Azure Synapse Pocket Book — Uplatz
55+ deep-dive flashcards • Single column • SQL (Dedicated & Serverless) • Spark & Data Lake • Pipelines & Orchestration • Security • Performance • Interview Q&A
Cheat-friendly explanations • Readable T-SQL/Spark snippets • Production-oriented tips
1) What is Azure Synapse Analytics?
Unified analytics: data integration, big-data (Spark), SQL analytics (serverless & dedicated pools), and a studio experience. Think “lakehouse + warehouse + pipelines”.
2) Core Building Blocks
Workspace (control plane), Linked Services (connections), Integration Runtimes (compute for pipelines), SQL pools (serverless/dedicated), Spark pools, Data Explorer (optional for logs/timeseries).

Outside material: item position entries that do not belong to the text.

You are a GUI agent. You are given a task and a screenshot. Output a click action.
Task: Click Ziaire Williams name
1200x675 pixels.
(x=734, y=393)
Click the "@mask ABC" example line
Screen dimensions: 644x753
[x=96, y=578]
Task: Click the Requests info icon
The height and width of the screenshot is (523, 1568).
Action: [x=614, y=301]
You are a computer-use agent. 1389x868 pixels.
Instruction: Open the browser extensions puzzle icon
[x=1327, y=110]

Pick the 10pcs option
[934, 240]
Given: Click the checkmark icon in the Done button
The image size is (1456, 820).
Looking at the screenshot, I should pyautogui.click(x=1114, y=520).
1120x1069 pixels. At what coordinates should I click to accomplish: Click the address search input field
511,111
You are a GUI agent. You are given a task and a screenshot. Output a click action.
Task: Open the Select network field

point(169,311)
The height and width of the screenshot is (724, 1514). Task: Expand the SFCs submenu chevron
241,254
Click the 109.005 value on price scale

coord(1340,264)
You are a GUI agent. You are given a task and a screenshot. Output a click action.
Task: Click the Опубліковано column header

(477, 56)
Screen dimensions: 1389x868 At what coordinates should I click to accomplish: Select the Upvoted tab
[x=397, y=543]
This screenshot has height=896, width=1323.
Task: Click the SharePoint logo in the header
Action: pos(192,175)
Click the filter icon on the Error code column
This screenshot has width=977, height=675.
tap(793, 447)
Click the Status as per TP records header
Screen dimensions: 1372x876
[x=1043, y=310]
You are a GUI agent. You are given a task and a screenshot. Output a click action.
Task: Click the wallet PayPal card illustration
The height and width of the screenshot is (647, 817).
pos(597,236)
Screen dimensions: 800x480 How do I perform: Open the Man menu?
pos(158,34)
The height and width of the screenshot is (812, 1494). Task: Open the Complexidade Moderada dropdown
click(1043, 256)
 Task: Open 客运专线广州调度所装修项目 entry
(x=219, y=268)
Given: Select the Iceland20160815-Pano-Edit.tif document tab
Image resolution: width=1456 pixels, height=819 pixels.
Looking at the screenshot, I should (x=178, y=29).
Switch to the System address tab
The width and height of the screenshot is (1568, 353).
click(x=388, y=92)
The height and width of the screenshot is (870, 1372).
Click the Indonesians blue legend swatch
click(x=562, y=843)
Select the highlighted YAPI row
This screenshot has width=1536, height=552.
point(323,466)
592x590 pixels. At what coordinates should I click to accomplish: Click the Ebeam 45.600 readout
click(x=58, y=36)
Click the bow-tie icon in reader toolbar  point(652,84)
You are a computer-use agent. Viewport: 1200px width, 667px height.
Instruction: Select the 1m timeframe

3) Serverless vs Dedicated SQL
Serverless = query files in ADLS, pay per TB processed, zero management. Dedicated = MPP warehouse with predictable performance and cost (DWU).
4) Spark in Synapse
Managed Spark pools for notebooks/jobs; Delta Lake support; integrates with lake databases and serverless external tables.
5) Data Lake (ADLS Gen2)
Synapse relies on ADLS Gen2 for storage. Organize zones (raw/curated/gold), enforce ACLs, and use Parquet/Delta for analytics.
6) Synapse Studio
Web UI with hubs: Data, Develop (notebooks/SQL scripts), Integrate (pipelines), Monitor, Manage. Great for end-to-end ops.
7) Typical Flow
Ingest → land in lake → transform (Spark/SQL) → warehouse tables → serve via Power BI/serverless endpoints → orchestrate with pipelines.
8) Cost Model
Serverless charges per TB scanned; dedicated charges per provisioned DWU; Spark charges per node/hour. Save with partition pruning, caching, pausing pools.
9) When to Use Synapse?
If you need unified lake/warehouse, governed pipelines, Spark+SQL side-by-side, and enterprise security with private networking.
10) Quick CLI Setup
# Create dedicated SQL pool (example)
az synapse sql pool create --name dw --performance-level "DW200c" -g rg -w syn-ws
11) External Tables (Serverless)
Map Parquet/CSV in ADLS to SQL tables for BI and ad-hoc queries.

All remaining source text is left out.